4. Strawberry-Lemonade Angel Pie Recipe
Ingredients:
Crust:
- Unsalted Butter: For brushing the pie dish
- Egg Whites: 4 large, at room temperature
- Cold Water: 1 tablespoon
- Cream of Tartar: 1/4 teaspoon
- Sugar: 1 cup
Filling:
- Fresh Lemon Juice: 1/3 cup (plus additional water to yield 1/2 cup total liquid)
- Unflavored Gelatin: 1 teaspoon (from a 1/4-ounce package)
- Sugar: 3/4 cup
- Strawberries: 2 quarts, hulled and thinly sliced (4 cups), plus extra whole or halved for garnish
- Kosher Salt: 1/4 teaspoon
- Cornstarch: 1/4 cup
- Unsweetened Whipped Cream: For serving
Tools:
- 9-Inch Pie Dish
- Electric Mixer
- Medium Saucepan
- Potato Masher
- Wire Rack
Instructions:
- Prepare the Meringue Crust:
- Preheat the oven to 300°F (150°C) and position a rack in the center. Lightly brush a 9-inch pie dish with softened butter.
- In a large bowl, beat the egg whites and cold water on high speed until foamy, about 30 seconds. Add the cream of tartar and continue beating until soft peaks form, about 1 minute. Gradually add the sugar while beating, and continue until thick, glossy peaks form, about 5 minutes.
- Spread the meringue evenly along the bottom and up the sides of the prepared pie dish to form a crust, making sure not to spread past the rim.
- Bake until the meringue is crisp and light golden on the outside, 40 to 45 minutes. Turn off the oven and let the meringue cool inside for 1 hour, then transfer it to a wire rack to cool completely.
- Make the Filling:
- Combine lemon juice with water to make 1/2 cup.
- Mix 1 tablespoon of the lemon mixture with gelatin in a small bowl and set aside.
- In a saucepan, combine 3/4 cup sugar, 2 cups sliced strawberries, and salt.
- Mash the berries, bring to a boil, then simmer for 5 minutes.
- Whisk cornstarch into the remaining lemon mixture and add to the saucepan.
- Boil until the mixture thickens, about 1 minute.
- Stir in the gelatin mixture and cook until dissolved, about 30 seconds.

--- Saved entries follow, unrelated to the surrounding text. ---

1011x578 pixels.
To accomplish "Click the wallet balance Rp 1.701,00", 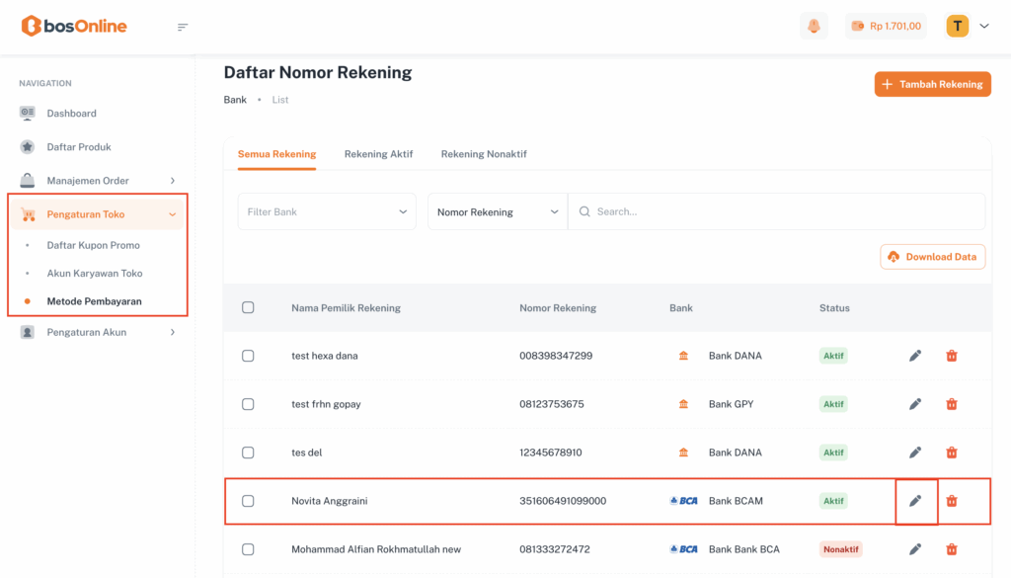I will (886, 27).
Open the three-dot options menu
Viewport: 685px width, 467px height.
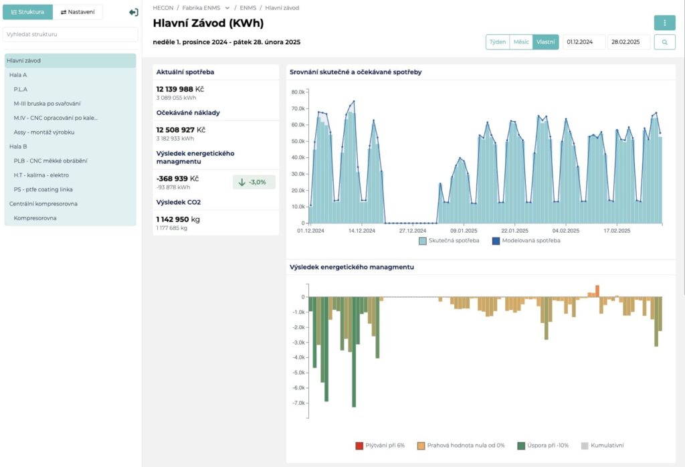click(x=664, y=23)
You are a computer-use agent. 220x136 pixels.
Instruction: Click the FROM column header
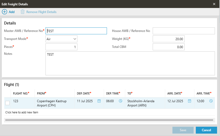pos(41,93)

- Let the mixture cool for 5 minutes, stir in the remaining strawberries, and pour into the cooled meringue crust.
- Chill the Pie
- Serve
Enjoy this stunning Strawberry-Lemonade Angel Pie, a sliceable meringue delight that’s as gorgeous as it is delicious, perfect for any special occasion!
5. Lemon Cornmeal Cake Recipe
Ingredients:
- Milk: 1/2 cup
- Lemon: Finely grated zest and juice of 1 lemon
- Raw Almonds: 1 1/2 cups, finely chopped
- Natural Cane Sugar: 1 cup
- Fine Yellow Cornmeal: 1 cup
- Baking Powder: 1 1/2 teaspoons
- Baking Soda: 1/2 teaspoon
- Coarse Salt: 1/2 teaspoon
- Extra-Virgin Olive Oil: 3/4 cup, plus more for the pan
- Eggs: 3 large, at room temperature
- Almond Extract: 1 teaspoon
- Confectioners’ Sugar: For dusting
Tools:
- 9-Inch Springform Pan
- Food Processor
- Large Mixing Bowl
- Whisk
- Wire Rack
Instructions:
- Prepare the Milk Mixture:
- Preheat the oven to 325°F (163°C). In a small bowl, combine the milk and lemon juice. Let the mixture stand until it thickens, about 5 minutes.

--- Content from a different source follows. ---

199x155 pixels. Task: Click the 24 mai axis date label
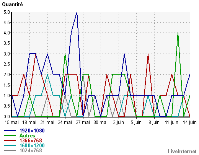[x=65, y=122]
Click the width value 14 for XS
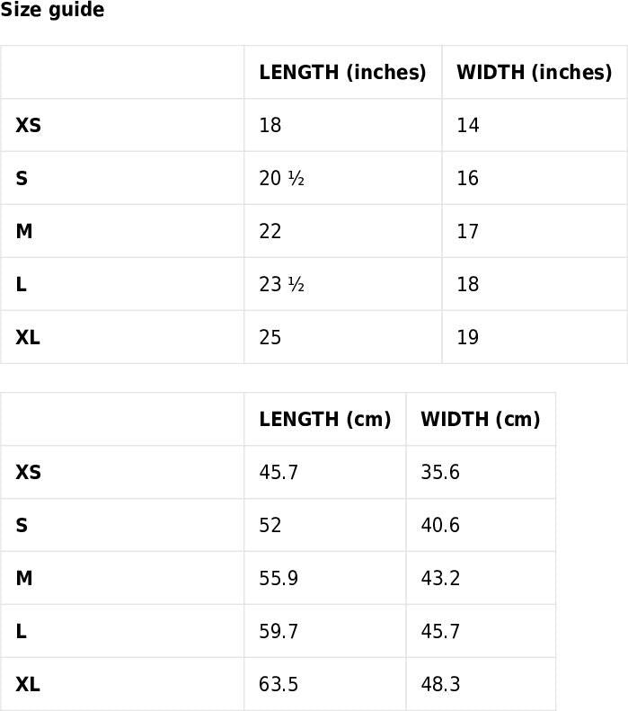The height and width of the screenshot is (711, 628). pyautogui.click(x=468, y=125)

- Process Dry Ingredients:
- In a food processor, pulse the almonds, cane sugar, and lemon zest until finely ground. Transfer the mixture to a large bowl and stir in the cornmeal, baking powder, baking soda, and salt.

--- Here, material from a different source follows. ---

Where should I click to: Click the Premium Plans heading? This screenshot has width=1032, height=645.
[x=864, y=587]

- Combine Wet Ingredients:
- In a separate bowl, add the olive oil, eggs, and almond extract to the thickened milk mixture. Whisk until well combined.
- Mix the Batter:
- Stir the wet ingredients into the cornmeal and almond mixture, blending until just combined.
- Prepare the Pan:
- Brush a 9-inch springform pan with extra-virgin olive oil. Pour the batter into the prepared pan.
- Bake:
- Bake the cake in the preheated oven, rotating the pan halfway through, until the cake is golden and a tester inserted into the center comes out clean, about 55 minutes.
- Cool and Serve:
- Let the cake cool completely in the pan on a wire rack. Once cooled, unmold the cake and dust it with confectioners’ sugar just before serving.
- Storage:
- The cake can be kept covered at room temperature for up to 2 days.
Enjoy this Lemon Cornmeal Cake, a bright and flavorful dessert that’s perfect for any occasion!